Submitted by Melva Taylor
Click on photo to enlarge photo. You may also leave comments.The Daily Gazette, Sterling, Illinois
April 5, 1928 - Tuesday, pg 8 col 6
OSCAR ALFRED ANDERSON
Funeral of Oscar Anderson Held At Yorktown Church
Tampico: - June 5 - (Special) - The funeral services for Oscar Anderson were held in the Christian church at Yorktown Saturday afternoon. Rev. Wm. Swenson conducted the services and burial was at the Home Farm cemetery, south of Thomas, Ill.
Oscar Alfred Anderson was born at Yorktown, Bureau County, Dec. 3, 1880, and passed into the Beyond, May 31, 1928, aged 47 years, five months and 28 days. His parents, Charles and Inga Anderson, and a brother, John Anderson, had preceded him to the other world. The only near kindred survivors are a brother and sister and their families, Emmanuel Anderson of Yorktown and Mrs. Anna Marine of Sterling. From early childhood until his release through death Mr. Anderson was a sufferer, having sustained a paralytic stroke when only a few weeks old, which left him an invalid for life. Seven or eight years ago he made a definite surrender of himself to Christ and entered into a new spiritual experience, which gave him a new outlook on life, otherwise exceedingly circumscribed.
This meagre outline of his life and character is the extent of the knowledge of his life-story; the rest must be left to the imagination.

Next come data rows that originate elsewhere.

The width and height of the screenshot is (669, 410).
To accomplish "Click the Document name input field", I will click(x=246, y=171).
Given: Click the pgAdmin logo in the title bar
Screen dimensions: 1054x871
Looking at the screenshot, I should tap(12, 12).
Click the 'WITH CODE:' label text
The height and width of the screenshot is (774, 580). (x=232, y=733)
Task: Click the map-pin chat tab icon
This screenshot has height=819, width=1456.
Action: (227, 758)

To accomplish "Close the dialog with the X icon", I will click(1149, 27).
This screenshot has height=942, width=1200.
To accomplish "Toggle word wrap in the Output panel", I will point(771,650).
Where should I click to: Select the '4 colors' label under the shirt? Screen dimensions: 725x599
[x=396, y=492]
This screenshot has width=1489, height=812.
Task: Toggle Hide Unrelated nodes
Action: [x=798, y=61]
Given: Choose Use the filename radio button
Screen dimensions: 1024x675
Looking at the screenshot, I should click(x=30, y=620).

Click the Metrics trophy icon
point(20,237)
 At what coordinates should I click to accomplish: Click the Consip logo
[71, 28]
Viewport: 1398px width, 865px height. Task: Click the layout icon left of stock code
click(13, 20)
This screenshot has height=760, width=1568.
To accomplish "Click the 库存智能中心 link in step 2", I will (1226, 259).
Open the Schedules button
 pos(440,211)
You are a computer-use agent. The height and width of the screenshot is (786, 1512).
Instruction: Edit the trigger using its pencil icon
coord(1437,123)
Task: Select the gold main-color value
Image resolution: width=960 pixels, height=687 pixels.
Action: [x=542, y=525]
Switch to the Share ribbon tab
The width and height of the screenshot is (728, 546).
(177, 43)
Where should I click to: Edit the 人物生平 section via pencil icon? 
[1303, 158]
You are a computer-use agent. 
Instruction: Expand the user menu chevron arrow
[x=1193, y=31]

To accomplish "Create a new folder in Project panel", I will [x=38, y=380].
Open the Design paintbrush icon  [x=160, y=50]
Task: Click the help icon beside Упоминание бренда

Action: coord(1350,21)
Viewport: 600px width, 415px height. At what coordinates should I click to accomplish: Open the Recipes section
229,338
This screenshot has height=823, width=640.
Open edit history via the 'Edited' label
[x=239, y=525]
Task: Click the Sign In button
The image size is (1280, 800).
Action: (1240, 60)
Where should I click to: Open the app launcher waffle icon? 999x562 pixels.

When we attempt to enter into the mysterious realm of the whys and wherefores of suffering, of lives circumscribed by weakness uncaused by any fault or sin of the sufferer, then we are face to face with the unsolved problem of the ages. The only answer to anxious inquiries that is at all satisfactory, is the word of the Great Master Teacher, "In order that the works of God should be made manifest in him." Every human being, coming into the world, has a definite mission to fulfill, and Oscar Anderson has completed God's earth-bound purpose with him, and he now has a satisfactory answer to all his whys and wherefores, while in our midst.